Honduran pimp who ran West Knoxville operation headed to prison
knoxnews.com
By Jamie Satterfield
Posted September 24, 2011 at 4 a.m.

A Honduran national who ran a sex delivery service out of a house on Papermill Drive is headed to federal prison.

U.S. District Judge Thomas Phillips on Friday sentenced Selvin Salvador Perdomo to two years in prison for violation of the federal Mann Act, which makes it a crime to transport people across state lines or U.S. borders for the purpose of prostitution.

The FBI, which headed up the probe of Perdomo, has said in an affidavit Perdomo may have pimped as many as 400 women, almost exclusively female illegal immigrants of Hispanic descent, to a largely Hispanic clientele. However, a plea deal struck between Assistant U.S. Attorney Melissa Kirby and defense attorney Tracy Jackson Smith limited the number of victims to six, a move that lowered the penalty range for the 38-year-old Perdomo. He agreed in the plea deal to be immediately deported after serving his prison term.

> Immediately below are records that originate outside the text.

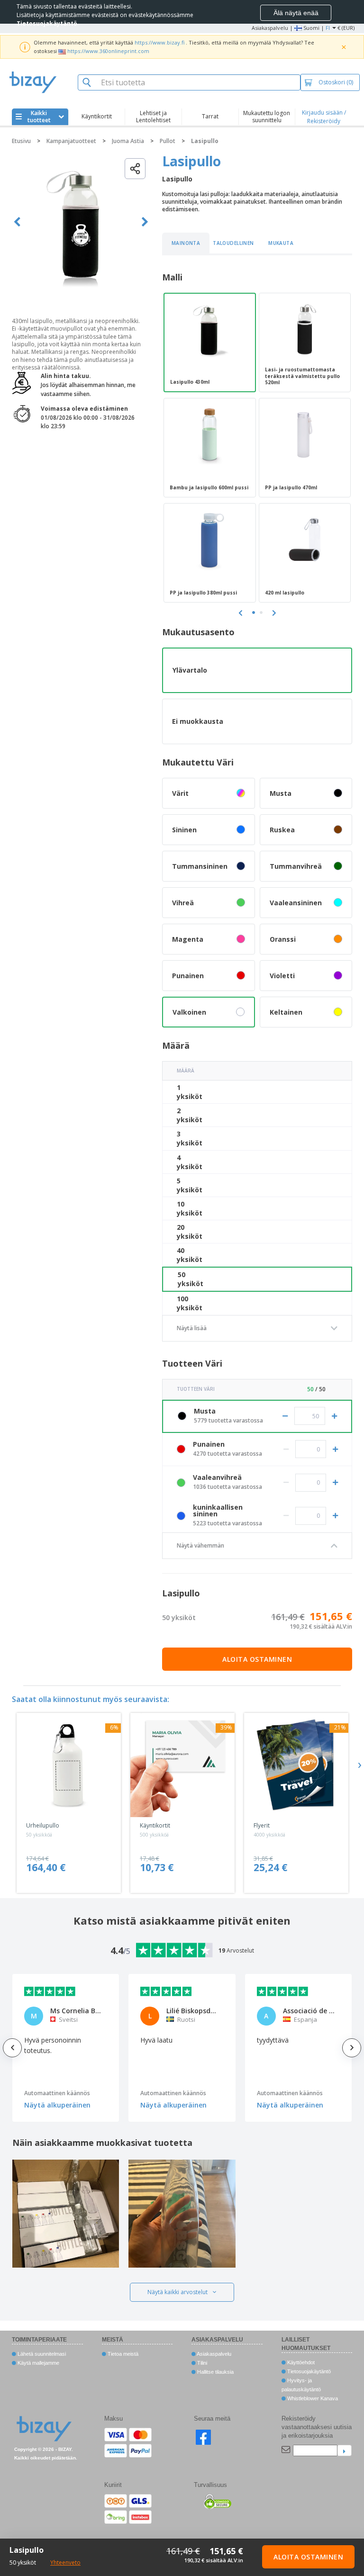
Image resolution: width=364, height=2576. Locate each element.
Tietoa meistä (122, 2354)
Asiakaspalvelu (270, 27)
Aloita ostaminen (257, 1659)
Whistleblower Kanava (312, 2398)
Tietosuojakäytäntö (308, 2371)
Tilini (201, 2363)
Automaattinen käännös (57, 2093)
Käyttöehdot (300, 2362)
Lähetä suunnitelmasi (41, 2354)
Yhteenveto (65, 2562)
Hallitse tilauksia (215, 2372)
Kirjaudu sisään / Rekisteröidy (324, 116)
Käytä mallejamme (37, 2363)
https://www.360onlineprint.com (108, 50)
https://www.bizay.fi (159, 42)
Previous (17, 221)
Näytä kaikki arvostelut (177, 2292)
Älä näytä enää (295, 13)
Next (144, 221)
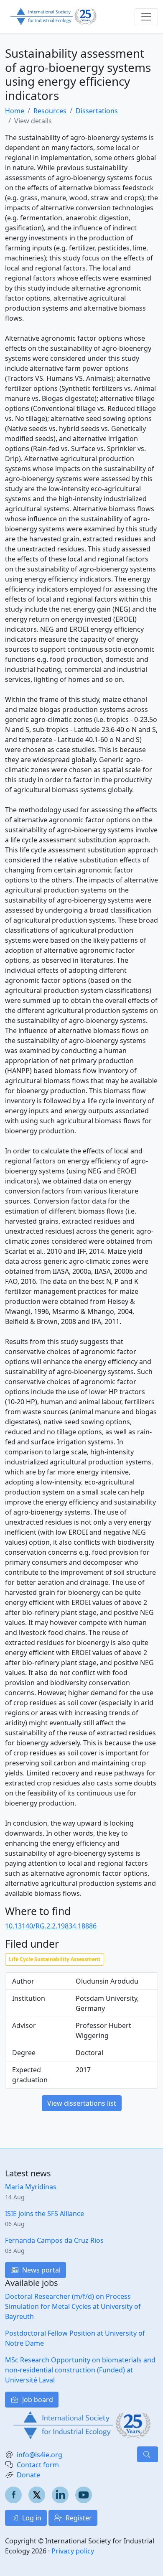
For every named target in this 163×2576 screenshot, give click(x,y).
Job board (36, 2399)
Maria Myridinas (30, 2186)
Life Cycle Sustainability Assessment (54, 1959)
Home (14, 110)
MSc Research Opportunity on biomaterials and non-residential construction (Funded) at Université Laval (80, 2370)
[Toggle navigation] (146, 16)
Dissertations (97, 110)
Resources (49, 110)
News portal (40, 2270)
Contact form (38, 2464)
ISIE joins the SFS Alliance (44, 2213)
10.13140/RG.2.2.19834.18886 (51, 1926)
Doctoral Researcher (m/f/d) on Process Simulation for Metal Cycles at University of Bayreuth (73, 2306)
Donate (28, 2474)
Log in (30, 2517)
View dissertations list (81, 2103)
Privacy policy (72, 2551)
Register (78, 2517)
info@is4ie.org (39, 2454)
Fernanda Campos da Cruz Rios (54, 2240)
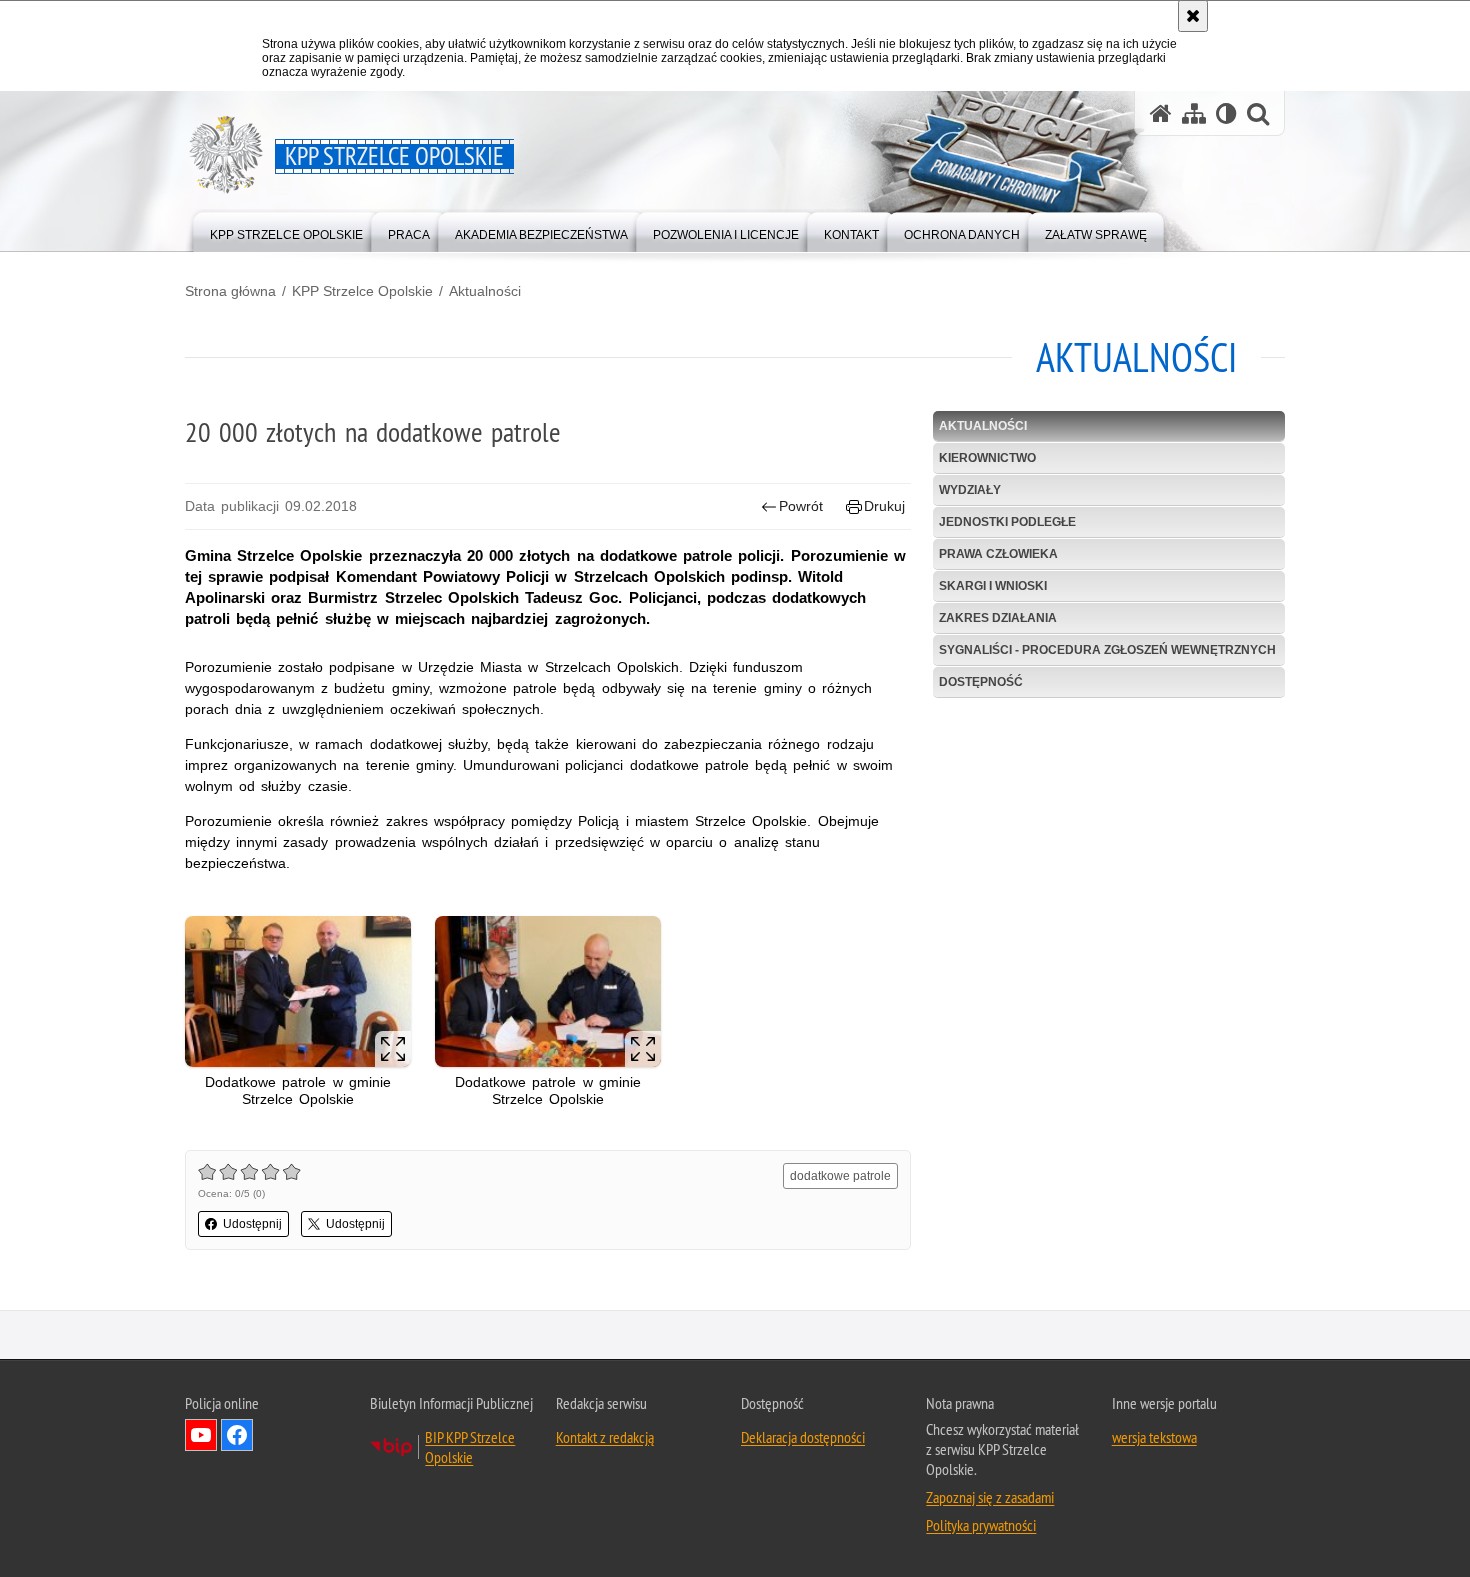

Court records show that for four years Perdomo ferried women weekly from the Atlanta area to Knoxville. He took appointments through his cellphone and then drove the women to clients' homes. The clients were charged $30 for 15-minute sexual encounters. Perdomo took half.

His base of operation was a rental house on Papermill Drive where he lived with a woman and her three children. His arrest in July 2010 came after a yearlong probe by an FBI task force that included officers with the Knoxville Police Department, Knox County Sheriff's Office, Clinton Police Department and Blount County Sheriff's Office.

To nab Perdomo, two officers posed as customers and ordered up a prostitute for an encounter at an apartment on Cedar Bluff Road, court records show. Perdomo sat on a living room couch while the woman went into the bedroom with the two undercover officers. As she began to disrobe, the officers revealed their true identities, and a surveillance team moved in to arrest Perdomo, his plea agreement states.

Attorney Smith said Perdomo came to the U.S. in 1998 after a hurricane caused devastating damage in Honduras and was granted temporary protected status. He failed to re-register for the program when it was extended last year, Smith wrote.